Seller closed the transaction.


----------



## mdboatbum (Jan 14, 2015)

i believe the sawdust maze smoker was being sold out of the UK before Todd started selling them.


----------



## red adaire (Jan 14, 2015)

Not in any way similar to the AMNPS though. This one I pointed out is identical.


----------



## Bearcarver (Jan 14, 2015)

Todd has the patents.

And I believe was first.

Bear


----------



## wade (Jan 14, 2015)

Hmm... Redhill... not far from me. I wonder who it was. They claimed that they only had 10 so maybe they were not the manufacturer.


----------



## Bearcarver (Jan 14, 2015)

Wade said:


> Hmm... Redhill... not far from me. I wonder who it was. They claimed that they only had 10 so maybe they were not the manufacturer.


I read that differently:

They said "More than 10 available".

I took that as between 11 and Thousands---Or more.

Bear


----------



## wade (Jan 14, 2015)

They have taken them offline now anyway


----------



## Bearcarver (Jan 14, 2015)

The one I'm looking at says "Ended Jan 4".

Bear


----------



## gravey (Jan 15, 2015)

It does look more like the A-Maze-N Smoker. Much more so than the Pro-Q from the UK, which I bought before I learned about the better - American made version!


----------



## wade (Jan 15, 2015)

I e-mailed the guy cappadona86michal [[email protected]] and innocently asked him if he was going to have any more for sale. His response was

"Hello, we start sell it on again on monday. We let you know."

The message has been copied and pasted exactly as received in his reply e-mail.


----------



## atomicsmoke (Jan 15, 2015)

Bearcarver said:


> Todd has the patents.
> And I believe was first.
> 
> Bear



UK registered patents?


----------



## hamrhead1971 (Jan 15, 2015)

I would be willing to bet that this item wouldn't actually ship from the UK.


----------



## Bearcarver (Jan 15, 2015)

atomicsmoke said:


> UK registered patents?


Todd told me one time, but I forgot.

US Patents, and it might have been International too, covering UK.

Bear


----------



## wade (Jan 15, 2015)

I did try to check on the Patent position a year or so ago as, when we could not buy them over here in the UK, I was looking to make something similar to sell. To be honest I could not find any reference to the A-maze-n Patent then with either the UK Patent Office or with Espacenet (which supposedly searches through  patent records from 90+ countries). Although the only reference to the Patent I can find is the mention of it on the forums I believe Todd when he says it is there. Maybe it is filed under some obscure reference and whoever is making these copies has not been able to find it either.

In any event I decided not to build to sell so that I did not to incur the wrath of anyone on here. Maybe Todd could to have a conversation with the US Patent Office to check whether his Patent is covered "Internationally".

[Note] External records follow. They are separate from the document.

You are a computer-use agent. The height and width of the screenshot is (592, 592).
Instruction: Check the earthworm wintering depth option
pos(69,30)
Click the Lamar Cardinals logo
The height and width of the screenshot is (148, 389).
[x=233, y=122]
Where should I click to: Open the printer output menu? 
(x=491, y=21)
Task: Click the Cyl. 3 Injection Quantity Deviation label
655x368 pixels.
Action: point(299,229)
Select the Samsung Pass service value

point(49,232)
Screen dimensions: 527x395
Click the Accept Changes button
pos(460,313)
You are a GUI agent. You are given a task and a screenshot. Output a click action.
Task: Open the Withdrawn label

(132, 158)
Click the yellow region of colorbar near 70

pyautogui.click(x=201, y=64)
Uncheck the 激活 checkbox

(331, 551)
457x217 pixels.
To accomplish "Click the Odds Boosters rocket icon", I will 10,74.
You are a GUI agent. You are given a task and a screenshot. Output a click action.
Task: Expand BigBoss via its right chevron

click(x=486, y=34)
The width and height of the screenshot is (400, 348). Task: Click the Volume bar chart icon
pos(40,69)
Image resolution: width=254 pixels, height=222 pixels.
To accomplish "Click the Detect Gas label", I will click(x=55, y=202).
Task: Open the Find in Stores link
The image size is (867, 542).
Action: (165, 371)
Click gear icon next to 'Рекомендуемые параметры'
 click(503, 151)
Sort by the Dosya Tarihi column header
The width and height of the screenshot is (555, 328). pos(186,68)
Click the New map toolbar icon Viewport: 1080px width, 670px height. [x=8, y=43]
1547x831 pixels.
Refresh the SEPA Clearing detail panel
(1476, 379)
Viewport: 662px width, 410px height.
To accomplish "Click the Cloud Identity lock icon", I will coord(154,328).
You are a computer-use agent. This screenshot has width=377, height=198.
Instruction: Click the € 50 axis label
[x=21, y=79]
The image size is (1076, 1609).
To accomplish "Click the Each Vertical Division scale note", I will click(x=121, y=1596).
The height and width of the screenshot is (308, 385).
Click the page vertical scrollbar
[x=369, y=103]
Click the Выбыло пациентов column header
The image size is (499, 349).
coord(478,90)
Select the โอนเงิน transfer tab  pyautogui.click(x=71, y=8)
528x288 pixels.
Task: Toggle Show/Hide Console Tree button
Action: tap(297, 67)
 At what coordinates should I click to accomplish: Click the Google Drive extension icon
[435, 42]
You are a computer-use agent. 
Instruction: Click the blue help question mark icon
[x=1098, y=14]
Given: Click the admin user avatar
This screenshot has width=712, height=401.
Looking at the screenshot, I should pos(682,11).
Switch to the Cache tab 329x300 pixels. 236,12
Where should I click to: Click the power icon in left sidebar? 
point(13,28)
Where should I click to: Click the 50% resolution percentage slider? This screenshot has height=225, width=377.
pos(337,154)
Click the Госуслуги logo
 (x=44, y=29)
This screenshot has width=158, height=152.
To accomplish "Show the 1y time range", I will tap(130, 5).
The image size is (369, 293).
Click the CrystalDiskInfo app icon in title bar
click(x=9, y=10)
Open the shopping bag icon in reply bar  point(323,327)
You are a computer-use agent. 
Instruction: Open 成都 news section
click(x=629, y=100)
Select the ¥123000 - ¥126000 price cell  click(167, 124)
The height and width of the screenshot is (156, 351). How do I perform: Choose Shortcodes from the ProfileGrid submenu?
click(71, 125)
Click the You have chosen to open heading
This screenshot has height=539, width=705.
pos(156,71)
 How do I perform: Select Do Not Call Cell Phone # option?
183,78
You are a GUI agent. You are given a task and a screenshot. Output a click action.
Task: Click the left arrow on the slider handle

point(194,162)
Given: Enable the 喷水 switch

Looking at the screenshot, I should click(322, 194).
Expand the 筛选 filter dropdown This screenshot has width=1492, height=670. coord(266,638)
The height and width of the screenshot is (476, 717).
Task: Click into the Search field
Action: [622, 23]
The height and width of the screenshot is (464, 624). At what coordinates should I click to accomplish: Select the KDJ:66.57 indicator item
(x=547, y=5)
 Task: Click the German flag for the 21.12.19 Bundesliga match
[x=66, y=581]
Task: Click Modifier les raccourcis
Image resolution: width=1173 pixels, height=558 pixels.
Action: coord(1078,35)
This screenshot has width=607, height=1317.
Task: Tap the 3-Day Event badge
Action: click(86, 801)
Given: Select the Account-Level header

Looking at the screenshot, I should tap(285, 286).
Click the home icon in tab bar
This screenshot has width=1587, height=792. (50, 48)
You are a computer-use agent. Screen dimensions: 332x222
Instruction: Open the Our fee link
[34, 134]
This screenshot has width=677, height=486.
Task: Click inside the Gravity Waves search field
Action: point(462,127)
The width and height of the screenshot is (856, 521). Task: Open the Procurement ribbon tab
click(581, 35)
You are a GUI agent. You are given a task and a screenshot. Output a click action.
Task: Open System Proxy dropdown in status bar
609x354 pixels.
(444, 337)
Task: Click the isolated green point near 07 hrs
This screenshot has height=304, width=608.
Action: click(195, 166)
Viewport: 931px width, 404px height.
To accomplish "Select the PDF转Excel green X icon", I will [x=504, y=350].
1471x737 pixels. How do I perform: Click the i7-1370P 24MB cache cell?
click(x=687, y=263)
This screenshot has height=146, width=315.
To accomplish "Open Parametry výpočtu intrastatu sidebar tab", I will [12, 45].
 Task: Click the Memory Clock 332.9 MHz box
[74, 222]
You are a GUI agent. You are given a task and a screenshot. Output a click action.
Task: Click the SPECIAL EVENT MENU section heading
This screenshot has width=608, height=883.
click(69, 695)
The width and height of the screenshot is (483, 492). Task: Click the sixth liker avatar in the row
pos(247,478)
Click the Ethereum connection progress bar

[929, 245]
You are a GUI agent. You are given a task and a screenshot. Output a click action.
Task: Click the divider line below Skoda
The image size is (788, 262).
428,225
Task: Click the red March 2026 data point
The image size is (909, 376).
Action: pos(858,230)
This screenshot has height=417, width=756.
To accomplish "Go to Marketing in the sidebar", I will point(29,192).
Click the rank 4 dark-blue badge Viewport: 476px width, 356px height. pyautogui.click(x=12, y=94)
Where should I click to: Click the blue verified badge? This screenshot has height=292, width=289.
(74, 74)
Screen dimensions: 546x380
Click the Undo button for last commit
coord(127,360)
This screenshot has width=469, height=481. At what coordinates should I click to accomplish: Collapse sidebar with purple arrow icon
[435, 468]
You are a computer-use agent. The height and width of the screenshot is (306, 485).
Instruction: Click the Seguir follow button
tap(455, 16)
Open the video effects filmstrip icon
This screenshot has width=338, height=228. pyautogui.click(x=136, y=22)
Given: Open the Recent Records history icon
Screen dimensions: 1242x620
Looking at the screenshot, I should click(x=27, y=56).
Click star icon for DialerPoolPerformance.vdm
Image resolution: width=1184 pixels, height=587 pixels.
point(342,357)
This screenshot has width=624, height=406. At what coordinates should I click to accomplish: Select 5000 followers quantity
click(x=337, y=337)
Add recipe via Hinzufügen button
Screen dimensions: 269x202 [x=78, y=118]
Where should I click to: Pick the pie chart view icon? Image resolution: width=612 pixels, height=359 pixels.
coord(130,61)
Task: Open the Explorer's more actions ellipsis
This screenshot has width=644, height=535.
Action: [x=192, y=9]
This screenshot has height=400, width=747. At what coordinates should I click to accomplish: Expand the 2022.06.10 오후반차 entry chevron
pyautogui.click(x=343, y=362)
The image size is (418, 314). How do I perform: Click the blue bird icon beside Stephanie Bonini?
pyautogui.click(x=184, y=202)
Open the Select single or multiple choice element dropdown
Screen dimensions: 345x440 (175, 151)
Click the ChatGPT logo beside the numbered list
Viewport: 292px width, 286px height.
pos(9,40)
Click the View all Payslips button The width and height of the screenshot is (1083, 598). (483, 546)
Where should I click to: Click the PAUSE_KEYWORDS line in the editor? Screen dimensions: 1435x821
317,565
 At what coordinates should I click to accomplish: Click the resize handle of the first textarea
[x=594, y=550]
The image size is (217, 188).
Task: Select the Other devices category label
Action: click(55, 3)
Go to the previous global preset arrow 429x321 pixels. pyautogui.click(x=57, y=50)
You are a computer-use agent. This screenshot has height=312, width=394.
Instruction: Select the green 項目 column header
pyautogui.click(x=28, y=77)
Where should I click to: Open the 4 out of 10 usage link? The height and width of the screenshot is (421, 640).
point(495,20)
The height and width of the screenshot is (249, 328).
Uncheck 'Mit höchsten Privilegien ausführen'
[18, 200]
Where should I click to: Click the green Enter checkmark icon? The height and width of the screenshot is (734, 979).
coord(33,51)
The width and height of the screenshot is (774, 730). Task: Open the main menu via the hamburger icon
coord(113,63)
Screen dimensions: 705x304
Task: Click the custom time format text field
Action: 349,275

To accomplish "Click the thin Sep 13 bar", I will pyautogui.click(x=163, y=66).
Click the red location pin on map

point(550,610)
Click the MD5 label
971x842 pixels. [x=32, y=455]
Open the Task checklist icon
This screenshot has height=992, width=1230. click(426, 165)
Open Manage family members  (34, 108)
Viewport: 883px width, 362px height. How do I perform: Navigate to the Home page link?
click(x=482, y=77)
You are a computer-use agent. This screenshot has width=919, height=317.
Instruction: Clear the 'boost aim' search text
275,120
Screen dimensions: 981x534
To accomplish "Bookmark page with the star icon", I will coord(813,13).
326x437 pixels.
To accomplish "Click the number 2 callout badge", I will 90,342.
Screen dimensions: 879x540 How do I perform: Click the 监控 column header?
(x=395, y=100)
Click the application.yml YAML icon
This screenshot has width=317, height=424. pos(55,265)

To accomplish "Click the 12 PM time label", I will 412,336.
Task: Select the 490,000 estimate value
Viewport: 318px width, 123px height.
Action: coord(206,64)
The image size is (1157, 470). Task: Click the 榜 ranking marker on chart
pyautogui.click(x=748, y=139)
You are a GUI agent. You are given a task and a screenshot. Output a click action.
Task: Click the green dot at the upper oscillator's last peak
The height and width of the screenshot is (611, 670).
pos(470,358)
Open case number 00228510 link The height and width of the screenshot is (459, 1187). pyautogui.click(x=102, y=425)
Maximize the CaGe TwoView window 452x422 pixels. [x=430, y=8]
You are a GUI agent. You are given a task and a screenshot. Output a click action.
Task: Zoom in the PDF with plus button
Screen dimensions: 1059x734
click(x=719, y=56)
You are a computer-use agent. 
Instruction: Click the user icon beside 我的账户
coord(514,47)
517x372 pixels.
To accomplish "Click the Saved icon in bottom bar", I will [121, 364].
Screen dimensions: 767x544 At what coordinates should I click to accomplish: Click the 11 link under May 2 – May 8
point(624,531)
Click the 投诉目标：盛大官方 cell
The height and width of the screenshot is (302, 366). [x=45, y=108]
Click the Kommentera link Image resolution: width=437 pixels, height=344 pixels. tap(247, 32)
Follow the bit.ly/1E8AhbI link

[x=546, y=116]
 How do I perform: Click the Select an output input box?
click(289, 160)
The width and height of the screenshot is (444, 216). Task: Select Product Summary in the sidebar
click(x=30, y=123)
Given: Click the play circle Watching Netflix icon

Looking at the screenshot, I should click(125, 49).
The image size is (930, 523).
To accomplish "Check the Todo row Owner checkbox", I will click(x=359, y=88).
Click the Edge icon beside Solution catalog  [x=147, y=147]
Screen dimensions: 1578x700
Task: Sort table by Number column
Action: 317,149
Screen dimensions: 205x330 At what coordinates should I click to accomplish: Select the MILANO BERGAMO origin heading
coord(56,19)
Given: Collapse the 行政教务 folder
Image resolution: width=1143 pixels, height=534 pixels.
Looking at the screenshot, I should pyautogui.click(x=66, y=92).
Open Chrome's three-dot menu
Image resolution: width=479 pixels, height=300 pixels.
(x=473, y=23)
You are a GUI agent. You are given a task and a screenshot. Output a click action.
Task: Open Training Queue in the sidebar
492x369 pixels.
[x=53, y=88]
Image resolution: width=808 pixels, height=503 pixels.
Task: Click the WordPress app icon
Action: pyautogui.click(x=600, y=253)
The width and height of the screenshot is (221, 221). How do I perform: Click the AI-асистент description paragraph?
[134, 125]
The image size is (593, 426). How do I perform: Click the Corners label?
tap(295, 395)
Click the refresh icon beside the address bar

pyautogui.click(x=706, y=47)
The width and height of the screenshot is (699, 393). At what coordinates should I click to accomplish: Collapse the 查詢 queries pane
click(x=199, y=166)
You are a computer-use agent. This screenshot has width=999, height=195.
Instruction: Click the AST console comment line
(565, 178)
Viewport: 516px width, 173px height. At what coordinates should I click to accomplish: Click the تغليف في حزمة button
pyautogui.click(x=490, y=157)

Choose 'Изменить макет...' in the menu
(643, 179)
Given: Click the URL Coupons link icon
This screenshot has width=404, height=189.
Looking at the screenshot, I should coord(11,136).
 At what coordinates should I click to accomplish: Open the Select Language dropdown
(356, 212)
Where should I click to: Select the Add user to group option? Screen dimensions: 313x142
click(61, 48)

editited to clarify the wording in the last paragraph.


----------



## atomicsmoke (Jan 15, 2015)

I am no patent lawyer but the fact that a US patent can be referenced in UK does not offer any protection. A third party won't be able to patent the product in UK but it won't prevent them from making/selling a similar product.


----------



## wade (Jan 15, 2015)

Maybe one thing driving this copy is the price that the AMNPS are being advertised for here. I know that you can buy the AMNPS 5x8 shipped to the UK direct from Todd's site for $70.24 however the only other obvious source I can see for purchasing one in the UK is through Amazon at a massive £88.20 (~$135) . Now that is some exchange rate!.


----------



## wade (Jan 15, 2015)

atomicsmoke said:


> I am no patent lawyer but the fact that a US patent can be referenced in UK does not offer any protection. A third party won't be able to patent the product in UK but it won't prevent them from making/selling a similar product.


It should tell you whether it was an International Patent. I am not sure whether it would show up if it was US only though. I could not find any reference to it at all though.


----------



## wade (Jan 15, 2015)

gravey said:


> It does look more like the A-Maze-N Smoker. Much more so than the Pro-Q from the UK, which I bought before I learned about the better - American made version!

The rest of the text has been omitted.